I pondered briefly. Then I asked, "Do you think you could find out when Fang's birthday is?"
"What on earth for?" Mallory quizzed.
"If she's sixteen years old, she can be legally emancipated from her parents. That would mean that in many instances, she is legally viewed as an adult. She'd still be jail bait, but her and Erica traveling together or sharing an apartment wouldn't be an instant bust for Erica. So long as they have their clothes on when dealing with the law, they'd be clean. I want Erica to submit her stories, and I want her to submit a demo script. I just.... I have this weird feeling about Erica.... Like I'll be sorry if I just blow her off. So, I want her to do a bit of scribbling for me. It's got to be damn good, though."
"So, you're willing to bring on a neurotic dyke with an underage girlfriend, pay for them to relocate to Southern California, give her a lucrative writing contract, and hope she makes her deadlines. All because you have a feeling."

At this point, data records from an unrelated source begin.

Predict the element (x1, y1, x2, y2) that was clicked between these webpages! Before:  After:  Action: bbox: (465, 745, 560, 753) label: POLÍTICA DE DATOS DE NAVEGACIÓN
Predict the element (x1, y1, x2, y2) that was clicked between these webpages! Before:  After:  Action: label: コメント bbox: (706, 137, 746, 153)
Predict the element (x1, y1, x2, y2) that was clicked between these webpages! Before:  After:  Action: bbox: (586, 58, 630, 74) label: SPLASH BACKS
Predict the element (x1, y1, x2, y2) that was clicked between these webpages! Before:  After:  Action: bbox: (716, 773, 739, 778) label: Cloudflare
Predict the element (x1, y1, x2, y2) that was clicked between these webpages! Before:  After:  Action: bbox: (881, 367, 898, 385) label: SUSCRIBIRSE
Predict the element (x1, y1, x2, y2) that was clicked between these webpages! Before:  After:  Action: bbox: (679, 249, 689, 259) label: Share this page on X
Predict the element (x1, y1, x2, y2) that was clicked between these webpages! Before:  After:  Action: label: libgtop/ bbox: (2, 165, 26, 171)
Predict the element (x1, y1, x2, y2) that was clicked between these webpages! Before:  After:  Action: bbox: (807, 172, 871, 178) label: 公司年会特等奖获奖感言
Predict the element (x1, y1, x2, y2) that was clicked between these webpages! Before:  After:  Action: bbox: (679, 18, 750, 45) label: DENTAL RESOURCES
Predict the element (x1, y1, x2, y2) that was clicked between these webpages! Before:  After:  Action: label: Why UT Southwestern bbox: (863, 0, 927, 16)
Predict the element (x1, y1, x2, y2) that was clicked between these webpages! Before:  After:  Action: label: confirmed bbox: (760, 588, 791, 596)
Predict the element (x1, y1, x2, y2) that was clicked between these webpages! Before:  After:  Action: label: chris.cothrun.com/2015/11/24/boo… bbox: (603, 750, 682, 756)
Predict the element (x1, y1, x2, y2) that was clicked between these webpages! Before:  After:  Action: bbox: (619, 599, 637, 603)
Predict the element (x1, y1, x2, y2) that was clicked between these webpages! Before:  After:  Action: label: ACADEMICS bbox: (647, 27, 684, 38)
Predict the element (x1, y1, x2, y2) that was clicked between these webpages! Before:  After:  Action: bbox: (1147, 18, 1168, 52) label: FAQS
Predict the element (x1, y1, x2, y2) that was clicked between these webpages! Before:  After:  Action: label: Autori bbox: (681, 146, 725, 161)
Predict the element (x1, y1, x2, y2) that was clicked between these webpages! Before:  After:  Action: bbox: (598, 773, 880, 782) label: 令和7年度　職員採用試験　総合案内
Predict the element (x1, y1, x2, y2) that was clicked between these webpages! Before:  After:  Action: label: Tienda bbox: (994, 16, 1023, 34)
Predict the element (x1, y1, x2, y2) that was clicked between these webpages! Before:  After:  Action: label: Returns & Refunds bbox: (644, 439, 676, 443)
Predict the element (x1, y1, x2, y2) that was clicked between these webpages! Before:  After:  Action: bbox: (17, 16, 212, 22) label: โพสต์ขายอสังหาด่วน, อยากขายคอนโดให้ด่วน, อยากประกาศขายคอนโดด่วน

"You got it on the first try," I answered. "Besides, I can't criticize the 'underage girlfriend' thing without being a hypocrite. What about me and Jane?"
"Point taken," Mallory chuckled.
"By the way, I"m serious about the emancipation thing. See if Erica is willing to help shepherd Fang through the process. Check when Fang turns sixteen, because that date is going to directly affect when I'd be willing to put Erica under contract, then move her out here."